%########################################
% Template in latex for classroom assignments and project report
%
%
% Author: Vishal Sharma
%
% Use xelatex compiler
%########################################
%!TEX TS-program = xelatex
%!TEX encoding = UTF-8 Unicode
\documentclass[10pt,oneside,fleqn]{article}
% Often used text to commands
\newcommand{\clr}{gray!60}
\newcommand{\gray}{\textcolor{gray!60}}
\newcommand{\name}{Vishal Sharma}
\newcommand{\class}{\gray {CS 7890: Intelligent System}}
\newcommand{\hwnumber}{\gray {1}}
\newcommand{\aNum}{A01789836}
\newcommand{\hw}{\gray {Project }}
% All packages
\usepackage{amssymb,amsthm,amsmath,enumerate,fancyhdr,graphicx,tabularx}
\usepackage{microtype}
\usepackage{tikz}
\usepackage{pgfplots}
\usepackage{mathpazo}
\usepackage{mdframed}
\usepackage{parskip}
\usepackage{fontspec}
\usepackage{multicol}
\usepackage{caption}
\usepackage{multicol}
\usepackage{wrapfig}
\usepackage{lipsum} % generates filler text
\linespread{1.1}
% FONTS
\usepackage{xunicode}
\usepackage{xltxtra}
\defaultfontfeatures{Mapping=tex-text}
\setromanfont [Ligatures={Common}, Numbers={OldStyle}, Variant=01]{Linux Libertine O}
%\setmonofont[Scale=0.8]{Monaco}
\usepackage{fontspec}
\setmainfont{Linux Libertine O}
\setsansfont{Linux Biolinum O}
%\setmonofont{Inconsolata}
% Frame for Problem Statement definition
\newenvironment{problem}[1]
{\begin{mdframed}
\textbf{\textsc{Project Objectives:}}
}
{\end{mdframed}}
% Environment for Solution definition
\newenvironment{solution}[1]
{\textbf{\textsc{Project Goals: }}\\}
% header and footer content
\pagestyle{fancy}
\lhead{\hw {\hwnumber}}
\chead{}
\rhead{\class}
\cfoot{}
% Header line with color gray!60
\renewcommand{\headrulewidth}{0.0pt}% 2pt header rule
\setlength{\headsep}{1.5cm}
\pgfplotsset{compat=1.16}
% Document
\begin{document}
% Intro Page Starts
\begin{figure}
\vspace{80pt}
\centering
\includegraphics[width=7cm, height=7cm]{./images/logo.png} \\
\includegraphics[width=3.2cm, height=2cm]{./images/cs-logo.png} \\
\vspace{25pt}
\end{figure}
\centering
{
\textcolor{black!70}{
\large \name\\
$0000000$}
}
\newpage
% Define foot name after intro page
\lfoot{\gray \name}
\rfoot{\gray \thepage}
% Intro Page Ends
% Assignment problems
\begin{problem}{1}
This project has two objectives.
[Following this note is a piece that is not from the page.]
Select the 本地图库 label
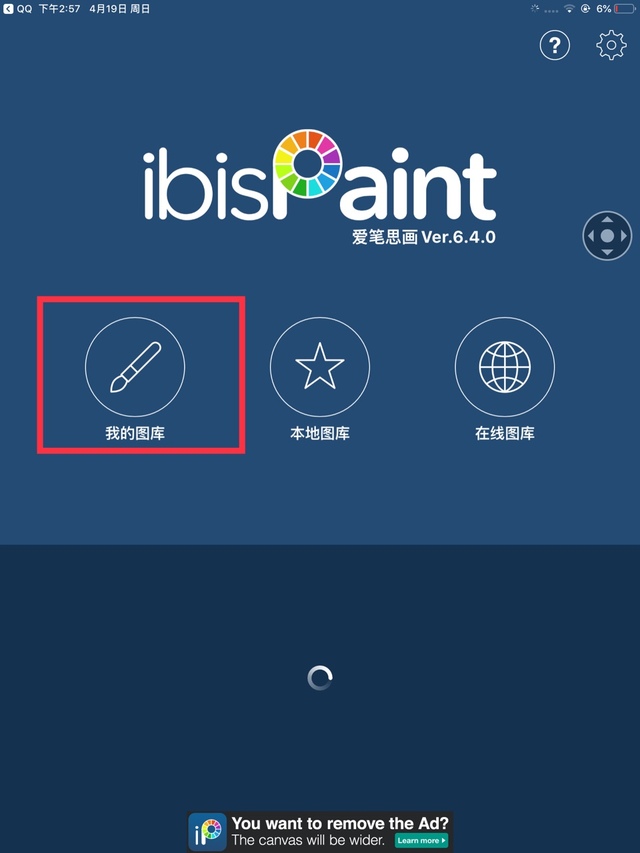 pyautogui.click(x=320, y=433)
The first objective is to train and test four neural networks: one ANN and one ConvNet that classify images and one ANN and one ConvNet that classify audio samples. The second objective is to compare the performance of ANNs and ConvNets on images and audio samples.
\end{problem}
\raggedright
\begin{solution}{}
\vspace{10pt}
This project aims at delivering classifiers for two problems \textit{(a)} An image classifier to identify Bee \textit{(b)} An audio classifier to identify sound of Bee, Cricket or Noise.
\end{solution}
\subsection*{\textsc{Image Classification}}
Given dataset contains total of 50863 images, where 25,444 belongs to images with Bee and 25,419 of images with No Bee, stats of dataset shown below:
\begin{center}
\begin{tabular}{ c c c c }
\hline
& Bee & No Bee & \textbf{Total} \\
\hline
\textbf{Train} & 19,082 & 19,057 & 38,139 \\
\textbf{Test} & 6,362 & 6,362 & 12,724\\
\hline
&25,444&25,419& \textbf{50,863}\\
\hline
\end{tabular}
\end{center}
\textsc{\textbf{Goal}}: Build a binary classifier to identify images containing Bee and No Bee.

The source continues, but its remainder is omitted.